María Salgado ha recibido hoy el premio Dominique Dormont, que apoya la labor de investigadores menores de 40 años -ella tiene 34- que llevan a cabo proyectos en busca de una cura para patologías humanas crónicas, y en especial del VIH. Es en esta enfermedad en la que se ha centrado el proyecto de investigación con células madre por el que la investigadora de IrsiCaixa (Instituto de Investigación del Sida impulsado por Obra Social “la Caixa”y por el Departamento de Salut de la Generalitat de Catalunya) ha sido galardonada con 5.000 dólares en París en la 9º IAS Conference on HIV Science 2017.

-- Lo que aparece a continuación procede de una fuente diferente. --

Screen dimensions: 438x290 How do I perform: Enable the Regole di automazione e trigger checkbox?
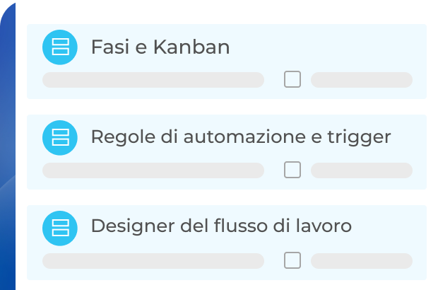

La doctorada en Biología Molecular y Genética por la Universidad Complutense de Madrid ha conseguido a través del estudio “IciStem” sobre seis pacientes en una situación crítica de cáncer hematológico e infectados por VIH reducir el reservorio de células afectadas por el virus de manera considerable.

Nunca imaginó que a su edad fuese a dar con los indicios de una posible cura de una de las enfermedades que quita más vidas en el mundo y que supone la primera causa de muerte de adolescentes en África, según Unicef. Aunque cauta, asegura que “no se puede hablar de cura hasta que se vea como responden los pacientes ante la retirada de fármacos”.

Todo comenzó con Timothy Brown, o más conocido como “El Paciente de Berlín”. En él se ha inspirado el estudio. Se le diagnosticó la enfermedad en 1995 mientras estudiaba en una universidad de la capital germánica. Tras someterse a un libre trasplante de células madre que tenían una mutación llamada CCR5 Delta 32 al serle diagnosticada una leucemia aguda quedó liberado del virus, así que Salgado decidió hacer lo mismo en pacientes que no tenían esta mutación genética. “Se han empezado a ver resultados hasta tres meses después del trasplante. La respuesta inmune que produce ayuda a reducir el tumor cancerígeno y a su vez a retrotraer el virus”, cuenta a LA RAZÓN la investigadora de “IciStem” poco después de recoger el premio.

Pero no todos los afectados por estas patologías pueden someterse a esta técnica debido al peligro que conlleva. “Este tipo de trasplante tiene un alto porcentaje de mortalidad, casi del 50 %. Por lo que se realiza sólo en personas que no tengan otra opción de tratamiento”, asegura Salgado. “El paciente se queda sin sistema inmune durante un tiempo. Queda completamente indefenso ante el virus”.

A raíz de esto se pretende ver si los resultados óptimos que supuso la suplantación de células en Brown, hace nueve años, se deberían a la mutación del paciente o a otros factores. Los mismos que estarían asociados a la destrucción de células cancerígenas.

Por el momento, de los seis pacientes sometidos al estudio, cinco han respondido de manera muy favorable dejando el reservorio de células infectadas a niveles aparentemente indetectables. Ahora el foco está en “dar con los factores que acaban con el virus para aplicarlos a un posible tratamiento farmacológico alternativo al trasplante”, comenta entusiasmada la galardonada.